Quickstart
Get Legible running locally in under 5 minutes.
Prerequisites
- Docker with Docker Compose v2
- At least 8 GB RAM available for containers
- An LLM API key (Gemini, OpenAI, Anthropic, or Ollama for local models)
1. Clone the Repository
git clone https://github.com/kubeworkz/legible.git
cd legible
2. Configure Environment
cp docker/.env.example docker/.env
cp docker/config.example.yaml docker/config.yaml
Edit docker/.env and set your LLM API key:
# For Google Gemini
GEMINI_API_KEY=your-gemini-api-key
# Or for OpenAI
OPENAI_API_KEY=your-openai-api-key
3. Build & Start
./start.sh
This builds all Docker images and starts the stack. On first run, this takes a few minutes.
4. Open the UI
Once all services are healthy, open:
- Legible UI: http://localhost:3000
- AI Service: http://localhost:5555
5. Connect Your Data
- Open the UI and create a new project
- Choose your data source (PostgreSQL, DuckDB, BigQuery, etc.)

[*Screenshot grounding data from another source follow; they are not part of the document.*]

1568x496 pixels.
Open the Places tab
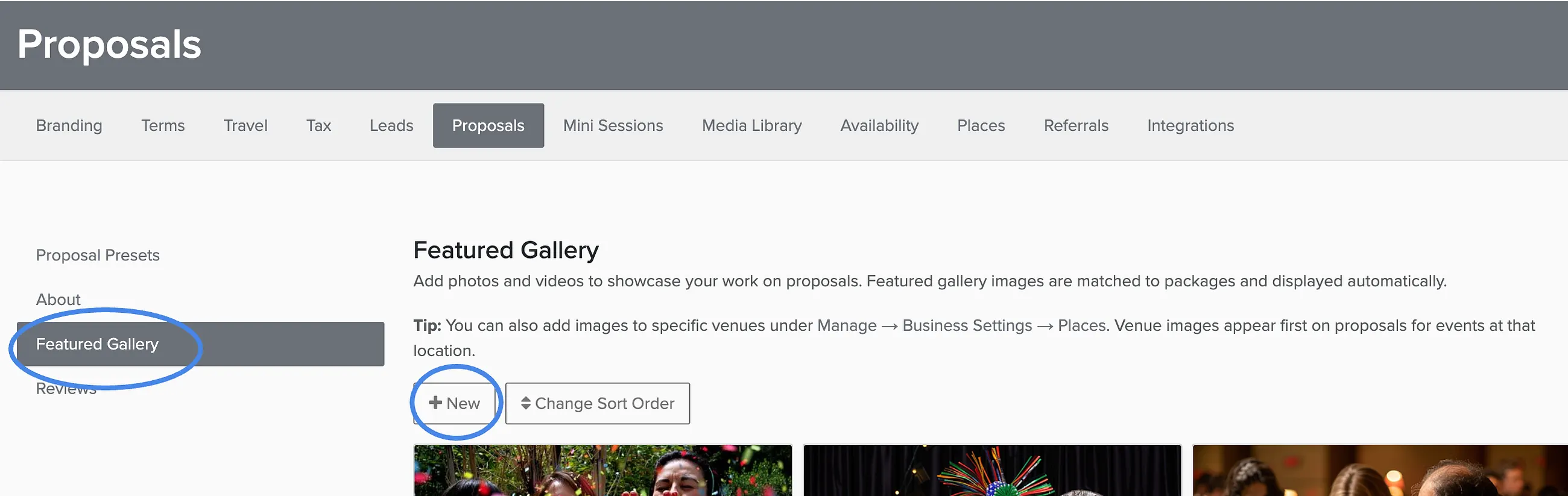(981, 125)
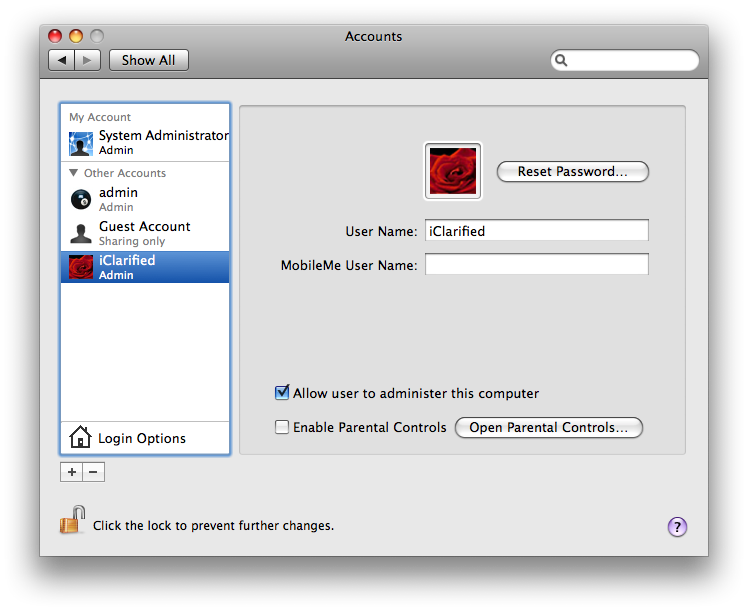Go forward with the right arrow button
The width and height of the screenshot is (748, 611).
click(x=88, y=60)
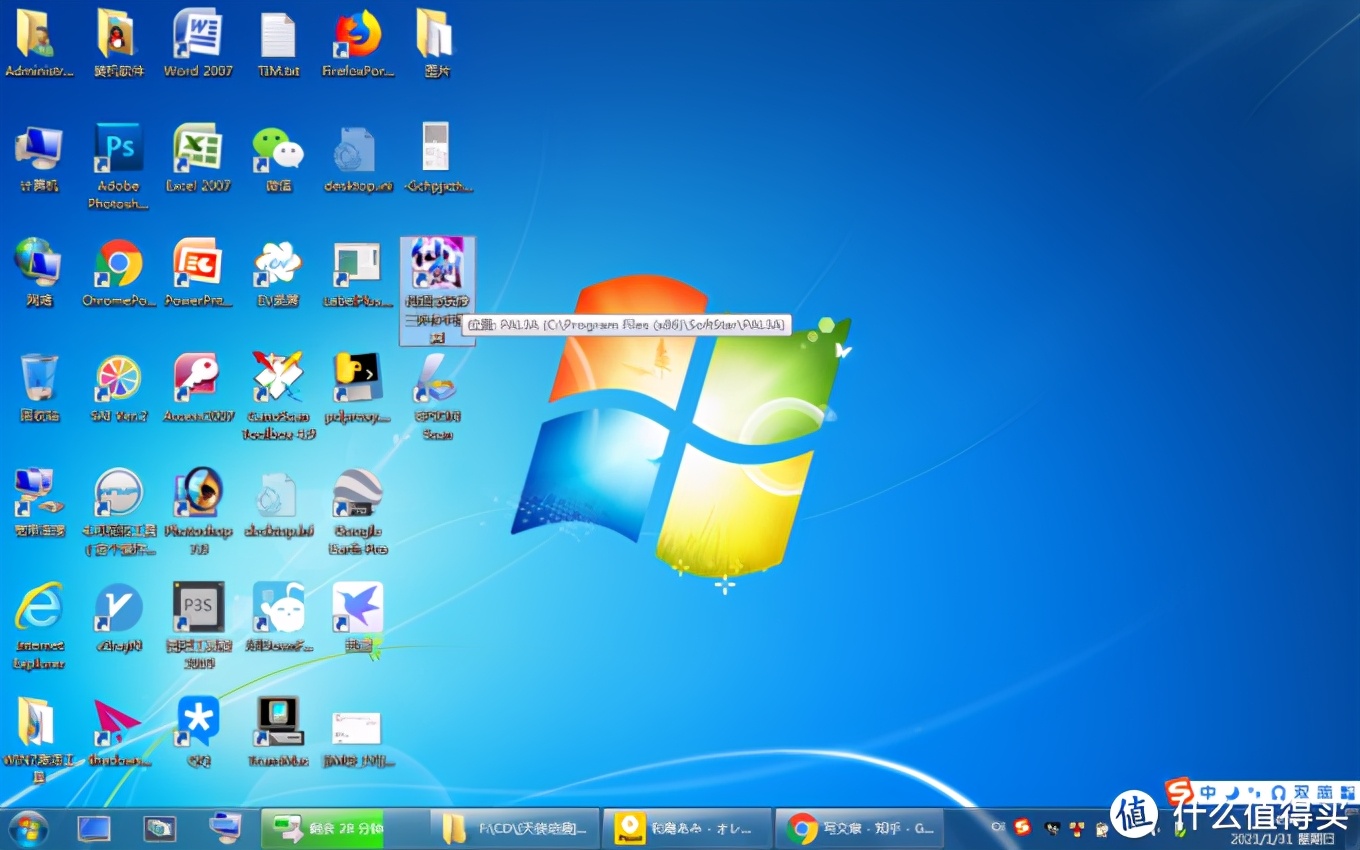Viewport: 1360px width, 850px height.
Task: Open the Google Earth Pro shortcut
Action: [x=358, y=496]
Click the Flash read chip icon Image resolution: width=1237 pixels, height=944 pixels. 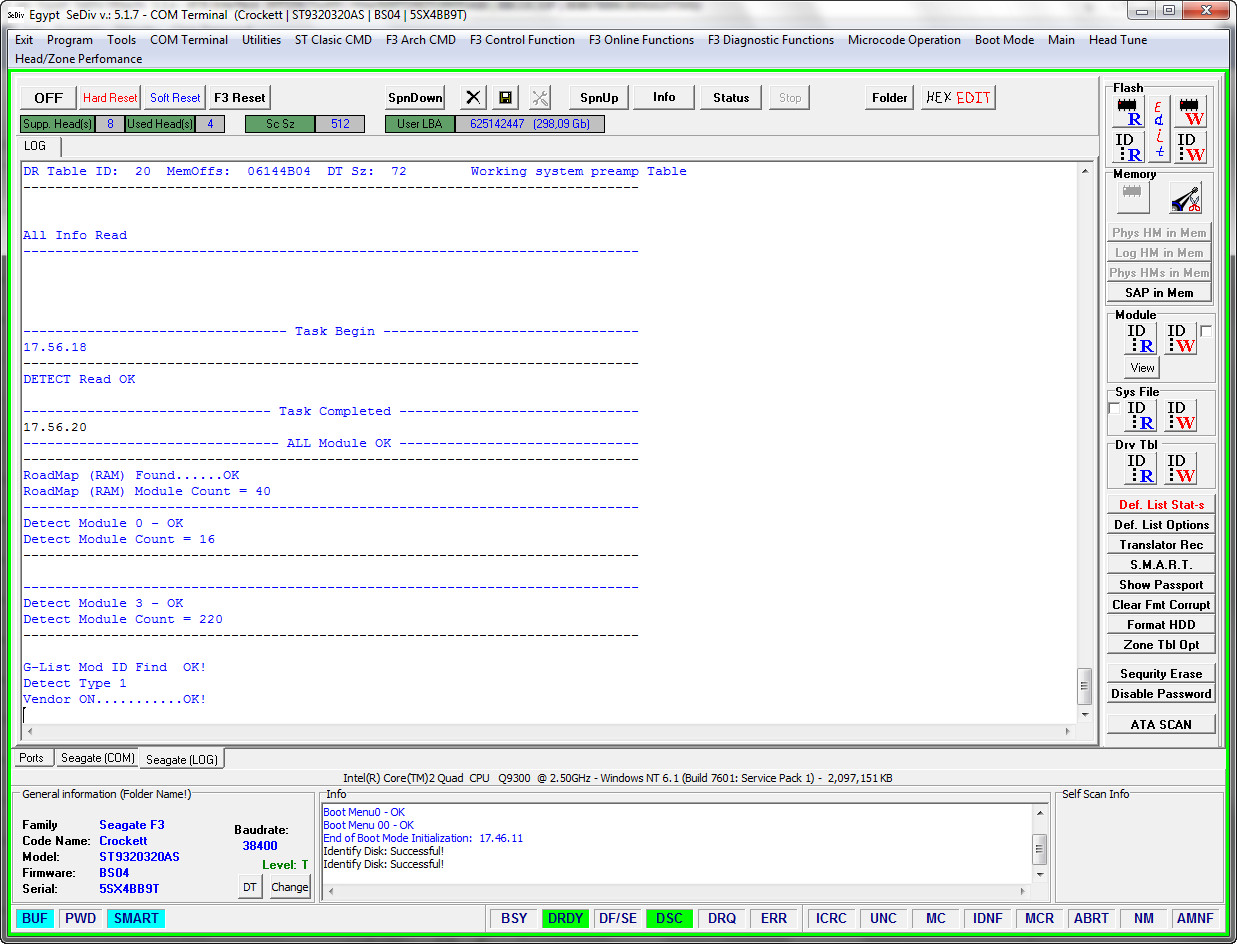click(x=1129, y=111)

- Enter connection credentials
- Legible will discover your tables and columns
6. Ask a Question
Navigate to the Home thread and type a natural language question like:
What are the top 10 customers by total order amount?
Legible will generate SQL, execute it against your data source, and display the results.
Next Steps
- Architecture Overview — Understand how the components work
- Configuration Guide — Customize LLMs and settings
- MCP Integration — Connect AI agents to your data
Sample Datasets
Legible ships with several sample datasets for testing and evaluation:
| Dataset | Description |
|---|---|
| E-commerce | Orders, customers, products, and transactions |
| Human Resource | Employees, departments, salaries, and positions |
| Card Transaction | Credit card transactions with merchants and categories |
| Hotel Rating | International hotel booking analytics |
| Supply Chain | Supply chain operations and logistics |
During project setup, choose "Use sample dataset" to load one of these datasets into a built-in DuckDB instance — no external database required.